Turn the part of the listing from the line with "Click the Nuclear" to the line with "point(151,73)", both included, into a JSON list of strings with one string per line. Leave out blank lines and everything else in the listing.

/---

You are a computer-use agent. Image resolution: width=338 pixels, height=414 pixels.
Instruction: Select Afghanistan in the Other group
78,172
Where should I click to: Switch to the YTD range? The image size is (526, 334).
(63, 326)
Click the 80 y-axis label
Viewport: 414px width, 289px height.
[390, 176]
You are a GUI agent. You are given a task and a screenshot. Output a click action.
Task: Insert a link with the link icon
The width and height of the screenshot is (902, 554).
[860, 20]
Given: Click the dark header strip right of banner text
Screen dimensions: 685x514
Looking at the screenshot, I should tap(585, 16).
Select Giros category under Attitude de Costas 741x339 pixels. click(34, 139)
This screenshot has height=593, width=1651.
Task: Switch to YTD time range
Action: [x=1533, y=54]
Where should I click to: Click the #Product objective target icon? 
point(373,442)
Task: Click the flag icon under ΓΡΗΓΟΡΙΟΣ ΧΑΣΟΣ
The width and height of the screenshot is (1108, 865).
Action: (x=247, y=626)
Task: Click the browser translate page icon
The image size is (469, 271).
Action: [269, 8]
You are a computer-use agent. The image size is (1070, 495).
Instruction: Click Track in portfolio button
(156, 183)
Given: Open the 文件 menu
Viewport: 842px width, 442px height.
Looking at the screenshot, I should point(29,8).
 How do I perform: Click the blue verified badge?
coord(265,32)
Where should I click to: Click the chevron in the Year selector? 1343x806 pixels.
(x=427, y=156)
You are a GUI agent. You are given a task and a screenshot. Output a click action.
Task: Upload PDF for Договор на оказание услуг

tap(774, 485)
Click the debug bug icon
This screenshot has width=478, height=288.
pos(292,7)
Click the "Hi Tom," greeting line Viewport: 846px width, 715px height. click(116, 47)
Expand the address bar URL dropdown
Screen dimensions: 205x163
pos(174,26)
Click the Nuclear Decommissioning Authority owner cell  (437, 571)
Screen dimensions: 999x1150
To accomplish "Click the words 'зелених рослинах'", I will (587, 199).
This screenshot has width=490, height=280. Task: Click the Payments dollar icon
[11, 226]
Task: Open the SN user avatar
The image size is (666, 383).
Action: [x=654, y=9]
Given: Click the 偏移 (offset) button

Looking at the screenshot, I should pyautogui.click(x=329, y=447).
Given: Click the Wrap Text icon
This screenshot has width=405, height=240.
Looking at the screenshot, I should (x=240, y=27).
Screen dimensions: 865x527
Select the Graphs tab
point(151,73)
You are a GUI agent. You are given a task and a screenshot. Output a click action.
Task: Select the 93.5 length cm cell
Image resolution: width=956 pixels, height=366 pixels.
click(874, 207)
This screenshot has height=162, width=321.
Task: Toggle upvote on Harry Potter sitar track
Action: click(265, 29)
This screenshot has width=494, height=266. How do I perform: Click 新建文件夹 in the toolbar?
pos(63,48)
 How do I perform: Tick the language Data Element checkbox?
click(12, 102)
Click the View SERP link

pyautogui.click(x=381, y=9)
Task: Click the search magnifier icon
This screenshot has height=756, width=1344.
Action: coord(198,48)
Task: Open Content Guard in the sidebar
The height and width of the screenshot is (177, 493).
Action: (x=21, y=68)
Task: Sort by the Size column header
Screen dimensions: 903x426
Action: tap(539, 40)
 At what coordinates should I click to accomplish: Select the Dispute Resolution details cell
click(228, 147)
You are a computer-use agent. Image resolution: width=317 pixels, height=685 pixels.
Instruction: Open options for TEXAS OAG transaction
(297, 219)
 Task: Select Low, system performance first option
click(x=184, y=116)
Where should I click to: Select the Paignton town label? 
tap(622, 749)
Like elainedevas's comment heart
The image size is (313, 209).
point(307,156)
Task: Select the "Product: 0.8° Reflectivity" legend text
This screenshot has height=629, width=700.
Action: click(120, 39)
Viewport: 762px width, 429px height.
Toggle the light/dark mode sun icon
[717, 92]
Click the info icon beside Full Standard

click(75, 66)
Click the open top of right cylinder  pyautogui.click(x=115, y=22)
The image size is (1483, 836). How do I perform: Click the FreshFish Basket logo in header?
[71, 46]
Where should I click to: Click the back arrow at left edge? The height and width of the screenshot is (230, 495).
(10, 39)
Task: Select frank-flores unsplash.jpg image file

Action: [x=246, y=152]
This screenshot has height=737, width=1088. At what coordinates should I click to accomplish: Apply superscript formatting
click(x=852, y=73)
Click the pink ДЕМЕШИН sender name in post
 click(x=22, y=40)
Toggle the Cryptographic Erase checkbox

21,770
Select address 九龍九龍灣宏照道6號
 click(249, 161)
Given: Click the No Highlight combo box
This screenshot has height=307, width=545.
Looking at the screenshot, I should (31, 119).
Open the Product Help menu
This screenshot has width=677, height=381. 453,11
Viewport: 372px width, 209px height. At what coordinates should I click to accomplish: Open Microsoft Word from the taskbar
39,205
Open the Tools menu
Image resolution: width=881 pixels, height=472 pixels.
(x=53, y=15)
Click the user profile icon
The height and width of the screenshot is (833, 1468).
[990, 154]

\---

→ Exercise response:
[
  "Click the Nuclear Decommissioning Authority owner cell  (437, 571)",
  "Screen dimensions: 999x1150",
  "To accomplish \"Click the words 'зелених рослинах'\", I will (587, 199).",
  "This screenshot has width=490, height=280. Task: Click the Payments dollar icon",
  "[11, 226]",
  "Task: Open the SN user avatar",
  "The image size is (666, 383).",
  "Action: [x=654, y=9]",
  "Given: Click the 偏移 (offset) button",
  "Looking at the screenshot, I should pyautogui.click(x=329, y=447).",
  "Given: Click the Wrap Text icon",
  "This screenshot has width=405, height=240.",
  "Looking at the screenshot, I should (x=240, y=27).",
  "Screen dimensions: 865x527",
  "Select the Graphs tab",
  "point(151,73)"
]